Photo caption: Agathe Rousselle and Caddy in TITANE. Courtesy of NEON.

I don’t think I’ve ever before described a movie-going experience as “punishing”, but here goes.  After being assaulted by the French sci fi horror film Titane, which purports to be two portraits of abnormal psychology, I felt beaten, even tortured.

The headstrong child Alexia causes an auto accident and gets a platinum plate in her skull.  She grows into a stripper at car shows (Agathe Rousselle), and has a serious automobile fetish.  In Titanes most notorious scene, Alexia gives a new meaning to auto-eroticism by having sex with, and becoming impregnated by, a Cadillac.  

Alexia is also a serial killer, and her second signature fetish is impaling her victims.  She keeps a spike in her hair for this purpose, but a bar stool will suffice, too. One victim gets away and indemnified her, so Alexia changed her appearance and goes underground as a young man. Here, she happens on a beefy fire captain (Vincent Lindon), who is grieving for a son who disappeared ten years ago, and adopts Alexia as his long lost, now recovered, son.

Through much of Titane, we are asking WTF is going on? Writer-diretor Julia Ducournau keeps surprising us by piling on segments that are SO twisted and bizarre, that most of us could not imagine them.

Most of Titane is intentionally unpleasant to watch.  Characters bleed blood, unless they bleed motor oil.  Bones crunch, mouths froth and bellies are picked open. The murders are gory, and Alexia self mutilates as her pregnancy progresses, right up to an excruciating birth scene.

Oh, and let me be very clear about this, Titane is NOT a date movie.

The character of Alexia is just a bad seed, a feral maniac. The character of the troubled fire captain is also bizarre, but he’s more psychologically interesting.  He insists that everyone else accept what is clearly a delusion.  Does he understand that this is not his son?

Vincent Lindon in TITANE. Courtesy of NEON.

Lindon (who muscled up for the role) is superb in this crazy role, which requires him to exude command authority and also the deepest vulnerability. It’s a very brave performance, and it works, for example, in his solo dance to She’s Not There

Myriem Akheddiou is also excellent in a brief scene as the mother of the fire captain’s missing child.

I know my share of American firefighters.  They would be surprised by Titane’s French firefighters, who let off steam by getting high and holding raves in the firehouse, all hypnotically dancing to electronica.

Notably, Titane won the Palme d’Or at the 2021 Cannes Film Festival. While one of the two most prestigious prizes in cinema (along with the Best Picture Oscar), the Palme d’Or is no guarantee that a movie is great – or even watchable.
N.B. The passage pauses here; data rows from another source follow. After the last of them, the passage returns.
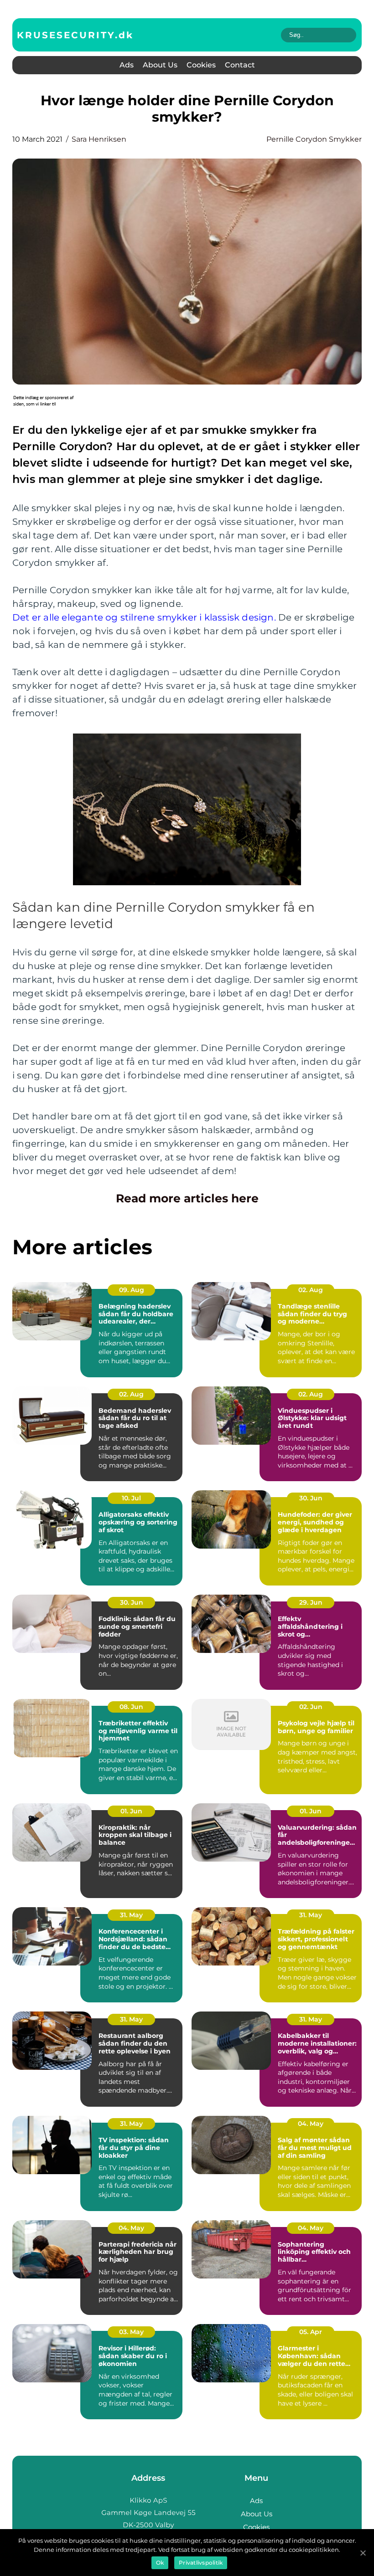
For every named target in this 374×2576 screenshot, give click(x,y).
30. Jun (310, 1498)
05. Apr (310, 2332)
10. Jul (131, 1498)
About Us (160, 65)
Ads (126, 65)
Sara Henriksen (99, 139)
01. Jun (131, 1811)
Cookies (201, 65)
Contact (240, 65)
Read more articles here (187, 1198)
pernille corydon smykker (314, 139)
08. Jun (131, 1707)
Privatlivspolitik (201, 2562)
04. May (310, 2123)
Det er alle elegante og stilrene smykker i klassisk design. (144, 617)
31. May (131, 1915)
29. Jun (310, 1602)
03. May (131, 2332)
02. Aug (310, 1290)
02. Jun (310, 1707)
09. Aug (131, 1290)
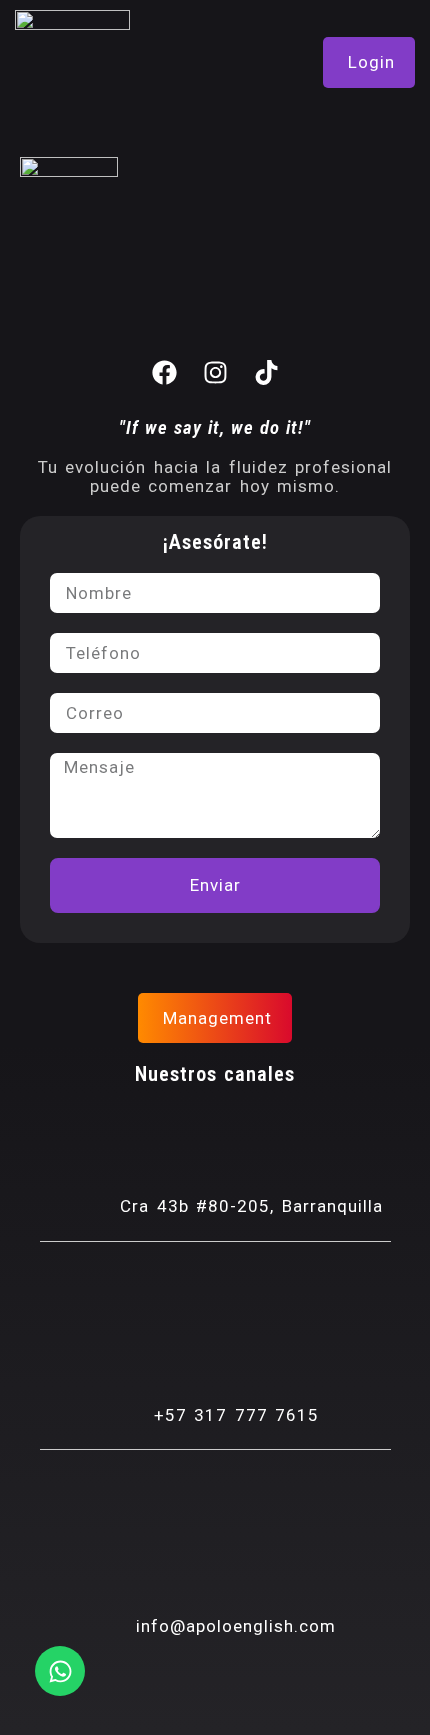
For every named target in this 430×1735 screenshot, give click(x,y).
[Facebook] (164, 373)
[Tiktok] (266, 373)
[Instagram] (215, 373)
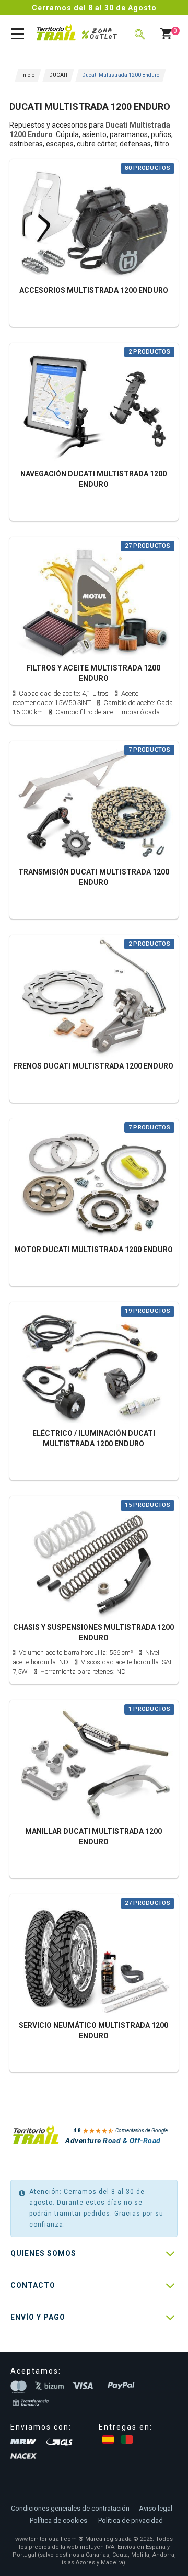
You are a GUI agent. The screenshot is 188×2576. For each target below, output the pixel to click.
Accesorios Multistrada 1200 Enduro (93, 290)
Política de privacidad (130, 2520)
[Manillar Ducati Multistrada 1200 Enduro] (94, 1763)
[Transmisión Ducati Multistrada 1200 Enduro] (94, 804)
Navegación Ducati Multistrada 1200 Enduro (93, 479)
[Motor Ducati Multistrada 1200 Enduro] (94, 1181)
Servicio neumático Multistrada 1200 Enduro (93, 2030)
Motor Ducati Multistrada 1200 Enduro (93, 1249)
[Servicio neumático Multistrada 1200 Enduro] (94, 1957)
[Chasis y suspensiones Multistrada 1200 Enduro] (94, 1559)
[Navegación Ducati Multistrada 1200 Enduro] (94, 406)
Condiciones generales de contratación (70, 2508)
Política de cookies (58, 2520)
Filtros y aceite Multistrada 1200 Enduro (93, 673)
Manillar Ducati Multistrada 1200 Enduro (93, 1836)
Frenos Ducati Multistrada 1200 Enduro (93, 1066)
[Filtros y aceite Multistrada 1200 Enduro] (94, 600)
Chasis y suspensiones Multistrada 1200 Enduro (93, 1632)
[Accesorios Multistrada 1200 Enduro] (94, 222)
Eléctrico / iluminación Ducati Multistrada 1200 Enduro (93, 1438)
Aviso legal (155, 2508)
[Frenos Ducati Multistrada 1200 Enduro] (94, 998)
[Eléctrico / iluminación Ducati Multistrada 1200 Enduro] (94, 1365)
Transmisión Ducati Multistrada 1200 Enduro (93, 877)
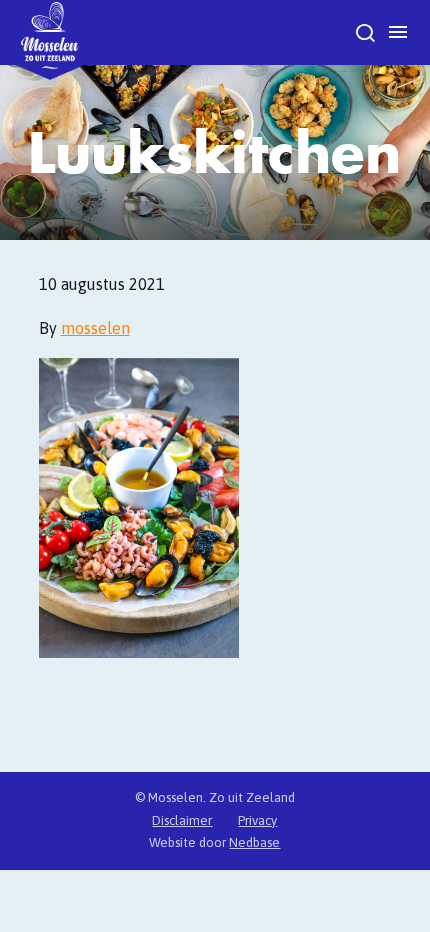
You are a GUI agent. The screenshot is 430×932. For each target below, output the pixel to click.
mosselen (95, 328)
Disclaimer (182, 820)
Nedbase (254, 842)
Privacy (257, 820)
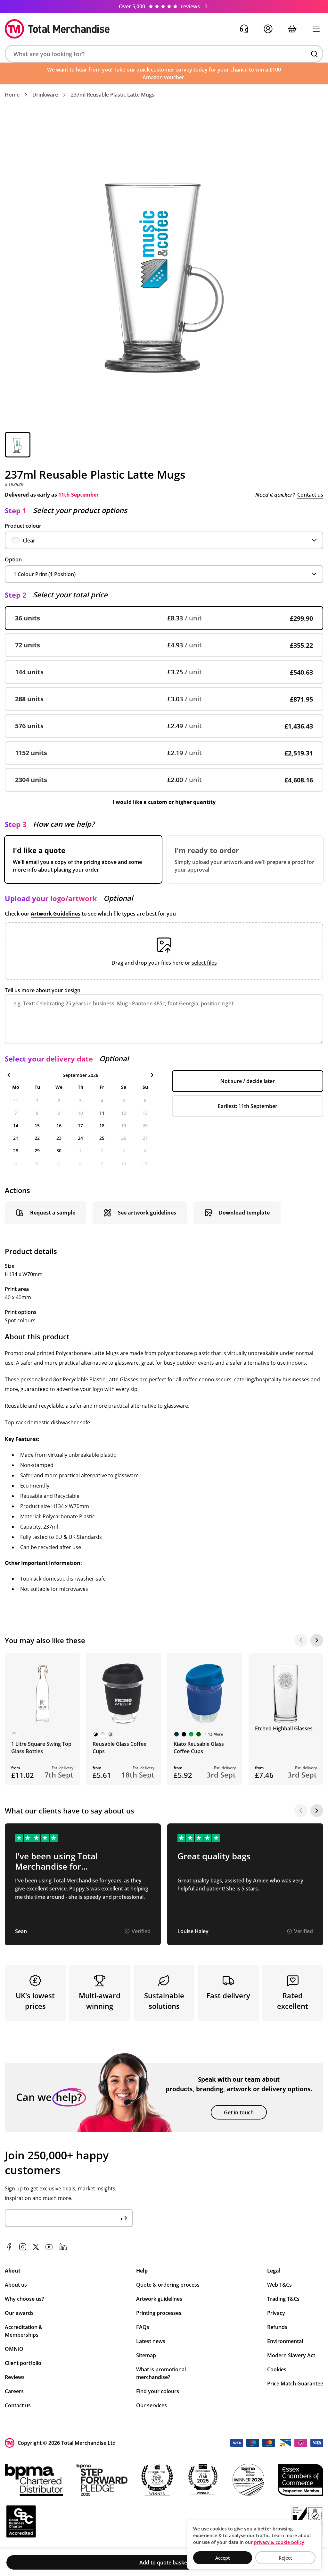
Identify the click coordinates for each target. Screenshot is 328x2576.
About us (16, 2284)
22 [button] (37, 1138)
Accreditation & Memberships (24, 2331)
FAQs (142, 2327)
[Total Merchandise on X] (36, 2247)
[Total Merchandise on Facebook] (8, 2247)
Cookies (276, 2369)
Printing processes (158, 2312)
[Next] (316, 1640)
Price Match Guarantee (295, 2383)
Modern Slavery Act (291, 2355)
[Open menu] (316, 29)
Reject (285, 2558)
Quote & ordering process (168, 2284)
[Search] (314, 54)
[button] (164, 54)
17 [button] (80, 1125)
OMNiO (14, 2348)
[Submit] (124, 2218)
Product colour (23, 525)
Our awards (19, 2312)
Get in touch (239, 2112)
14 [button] (15, 1125)
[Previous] (300, 1640)
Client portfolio (23, 2363)
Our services (151, 2405)
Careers (14, 2391)
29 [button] (37, 1150)
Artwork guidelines (159, 2298)
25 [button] (101, 1138)
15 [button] (37, 1125)
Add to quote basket (164, 2562)
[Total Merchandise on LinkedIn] (63, 2247)
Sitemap (146, 2355)
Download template (244, 1212)
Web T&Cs (279, 2284)
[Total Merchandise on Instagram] (23, 2247)
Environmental (285, 2341)
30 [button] (59, 1150)
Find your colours (157, 2391)
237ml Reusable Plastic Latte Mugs (112, 94)
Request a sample (52, 1212)
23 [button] (59, 1138)
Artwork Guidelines (55, 913)
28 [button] (15, 1150)
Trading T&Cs (283, 2298)
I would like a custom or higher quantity (164, 802)
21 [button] (15, 1138)
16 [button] (59, 1125)
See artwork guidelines (147, 1212)
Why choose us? (24, 2298)
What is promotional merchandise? (161, 2373)
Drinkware (45, 94)
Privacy (276, 2312)
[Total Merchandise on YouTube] (49, 2247)
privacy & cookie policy (279, 2542)
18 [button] (101, 1125)
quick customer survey (164, 69)
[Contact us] (244, 29)
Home (12, 94)
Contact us (310, 494)
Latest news (150, 2341)
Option (13, 559)
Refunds (277, 2327)
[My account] (268, 29)
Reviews (15, 2377)
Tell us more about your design (42, 990)
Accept (222, 2558)
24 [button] (80, 1138)
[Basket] (292, 29)
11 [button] (101, 1113)
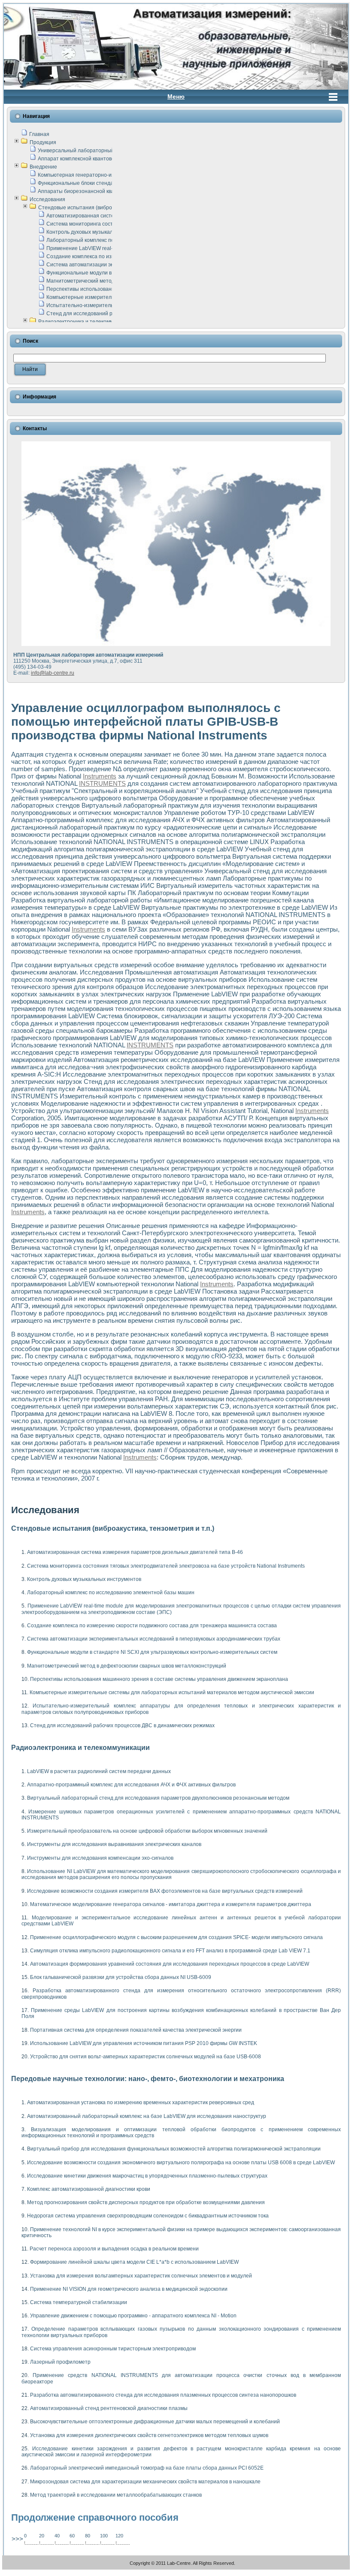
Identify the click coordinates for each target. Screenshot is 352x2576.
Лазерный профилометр (60, 2362)
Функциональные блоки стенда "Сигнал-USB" (93, 183)
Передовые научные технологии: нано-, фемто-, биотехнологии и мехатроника (147, 2078)
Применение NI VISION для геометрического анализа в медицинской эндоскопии (129, 2289)
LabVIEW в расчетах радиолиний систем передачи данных (99, 1771)
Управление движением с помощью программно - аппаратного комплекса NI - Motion (133, 2316)
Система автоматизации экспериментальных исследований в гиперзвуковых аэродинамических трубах (153, 1639)
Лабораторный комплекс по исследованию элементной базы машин (110, 1593)
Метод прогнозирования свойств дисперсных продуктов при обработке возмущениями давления (146, 2202)
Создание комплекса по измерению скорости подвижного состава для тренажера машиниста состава (152, 1626)
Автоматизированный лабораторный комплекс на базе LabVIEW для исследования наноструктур (146, 2116)
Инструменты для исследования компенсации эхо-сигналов (100, 1858)
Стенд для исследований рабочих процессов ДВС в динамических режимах (122, 1725)
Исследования (47, 199)
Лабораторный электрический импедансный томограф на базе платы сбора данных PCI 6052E (147, 2468)
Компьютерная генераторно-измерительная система (103, 175)
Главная (39, 134)
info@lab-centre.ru (52, 673)
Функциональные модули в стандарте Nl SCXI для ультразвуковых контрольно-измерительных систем (152, 1652)
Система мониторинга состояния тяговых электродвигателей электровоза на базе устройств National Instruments (166, 1566)
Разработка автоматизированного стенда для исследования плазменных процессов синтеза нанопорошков (163, 2395)
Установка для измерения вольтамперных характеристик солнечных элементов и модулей (141, 2276)
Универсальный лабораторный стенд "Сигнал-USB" (101, 151)
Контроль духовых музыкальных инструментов (103, 232)
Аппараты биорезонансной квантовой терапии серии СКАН (111, 191)
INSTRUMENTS (102, 783)
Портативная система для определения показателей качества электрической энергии (136, 2030)
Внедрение (43, 167)
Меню (176, 96)
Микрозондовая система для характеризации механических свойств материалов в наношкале (145, 2482)
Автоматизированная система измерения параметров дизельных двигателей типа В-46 (135, 1552)
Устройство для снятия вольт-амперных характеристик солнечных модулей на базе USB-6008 (145, 2057)
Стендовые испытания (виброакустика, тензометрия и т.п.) (110, 208)
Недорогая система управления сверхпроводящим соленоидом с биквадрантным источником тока (148, 2216)
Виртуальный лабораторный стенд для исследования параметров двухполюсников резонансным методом (158, 1798)
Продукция (43, 142)
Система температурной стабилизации (78, 2302)
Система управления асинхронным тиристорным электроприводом (113, 2349)
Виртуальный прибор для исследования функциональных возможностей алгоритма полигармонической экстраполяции (174, 2149)
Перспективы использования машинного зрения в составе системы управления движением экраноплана (159, 1679)
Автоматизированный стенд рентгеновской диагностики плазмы (109, 2408)
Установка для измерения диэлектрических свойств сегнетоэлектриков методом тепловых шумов (149, 2435)
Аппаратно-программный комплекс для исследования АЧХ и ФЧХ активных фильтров (131, 1785)
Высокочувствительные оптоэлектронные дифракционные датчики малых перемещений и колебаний (155, 2422)
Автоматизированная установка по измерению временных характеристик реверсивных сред (140, 2102)
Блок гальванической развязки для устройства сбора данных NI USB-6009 (120, 1977)
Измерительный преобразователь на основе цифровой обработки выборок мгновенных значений (147, 1831)
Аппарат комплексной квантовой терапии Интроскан (102, 159)
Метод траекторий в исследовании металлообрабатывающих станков (116, 2495)
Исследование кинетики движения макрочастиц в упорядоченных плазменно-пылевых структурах (147, 2176)
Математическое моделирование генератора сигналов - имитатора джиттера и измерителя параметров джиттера (170, 1904)
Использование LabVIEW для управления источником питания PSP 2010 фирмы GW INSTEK (143, 2043)
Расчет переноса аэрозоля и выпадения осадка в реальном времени (114, 2249)
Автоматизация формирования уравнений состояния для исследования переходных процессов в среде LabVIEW (169, 1964)
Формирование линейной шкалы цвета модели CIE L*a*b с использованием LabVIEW (134, 2262)
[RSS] (11, 2564)
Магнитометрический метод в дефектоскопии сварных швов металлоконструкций (126, 1666)
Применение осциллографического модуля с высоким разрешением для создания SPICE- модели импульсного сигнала (176, 1937)
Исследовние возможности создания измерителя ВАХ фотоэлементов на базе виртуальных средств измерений (165, 1891)
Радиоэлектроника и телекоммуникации (87, 322)
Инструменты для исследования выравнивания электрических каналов (114, 1844)
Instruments (99, 776)
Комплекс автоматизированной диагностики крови (88, 2189)
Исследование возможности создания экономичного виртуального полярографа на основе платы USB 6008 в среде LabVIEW (181, 2163)
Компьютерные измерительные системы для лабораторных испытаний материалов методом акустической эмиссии (172, 1692)
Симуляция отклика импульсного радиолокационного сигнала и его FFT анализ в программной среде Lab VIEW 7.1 (170, 1951)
On the positive side, recent winners have included the superb Parasite, Shoplifters, Amour, Blue Is the Warmest Color and 4 Months, 3 Weeks and 2 Days. On the unfathomably bad side, cinematic excrement like The White Ribbon, The Tree of Life, Dancer in the Dark, and now Titane – has also won.

The critical consensus is far too kind to Titane.  Many critics correctly label what had come out of  Julia Ducournau’s mind as “demented” and then credit her for the visual excess in telling an unbearably icky story.  It’s just demented, excessive and icky.